Precision Strike Weapons Development Program

The Precision Strike Weapons Development Program is part of the Navy's Research, Development, Test & Evaluation efforts. It aims to advance weapon technologies for enhanced anti-surface and land strike capabilities. This initiative focuses on developing armament and munitions that integrate seamlessly with current and future systems to operate effectively in Anti-Access Area-Denial environments. The program's objectives include creating weapons with selectable outputs, low collateral damage, and precision lethality. Additionally, it explores alternative warhead technologies and extended range capabilities.

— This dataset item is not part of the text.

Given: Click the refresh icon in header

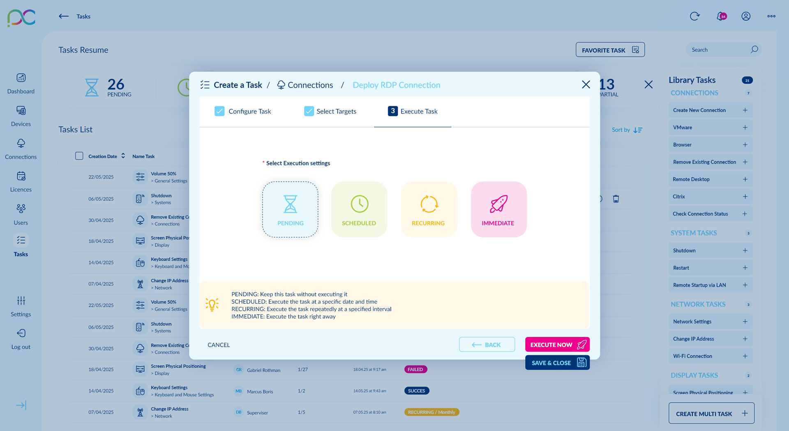Looking at the screenshot, I should click(694, 16).
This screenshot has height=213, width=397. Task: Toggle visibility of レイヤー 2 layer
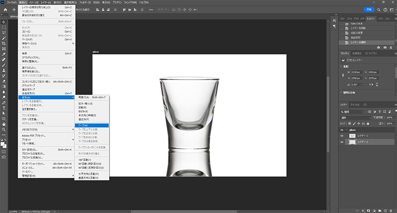(x=342, y=142)
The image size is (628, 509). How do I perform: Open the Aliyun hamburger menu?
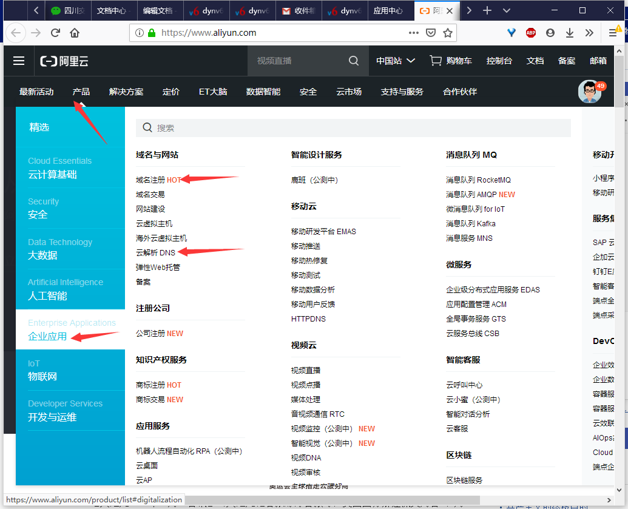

The Next Generation Strike Weapons (NGSW) project is a key component of this program. It seeks to develop a Family of Systems based on the Analysis of Alternatives results, which identified optimal solutions for land-attack and maritime strike capabilities. The project leverages both mature and emerging technologies to incrementally field these solutions between 2020 and 2032. By maintaining a secure environment for ongoing analysis, the NGSW ensures that the Navy can validate current weapon effectiveness and make informed investment decisions.

Another significant effort within this program is the Advanced Aerial Refueling Store (AARS) project. This initiative focuses on enhancing aerial refueling capabilities for both manned and unmanned platforms like the F/A-18 and MQ-25. The AARS aims to improve safety and reliability by incorporating drogue stabilization technologies, advanced health diagnostics, and real-time situational awareness for unmanned operations. These upgrades are expected to reduce refueling mishaps and improve operational efficiency.

The CAD/PAD Digital Twin Modeling project is also part of the Precision Strike Weapons Development Program. It involves developing digital models to predict the service life of Cartridge Actuated Devices/Propellant Actuated Devices used in Navy Air Crew Common Ejection Seats. This modeling effort supports a transition towards condition-based maintenance, potentially leading to cost savings by extending the useful service life of these devices while addressing obsolescence issues.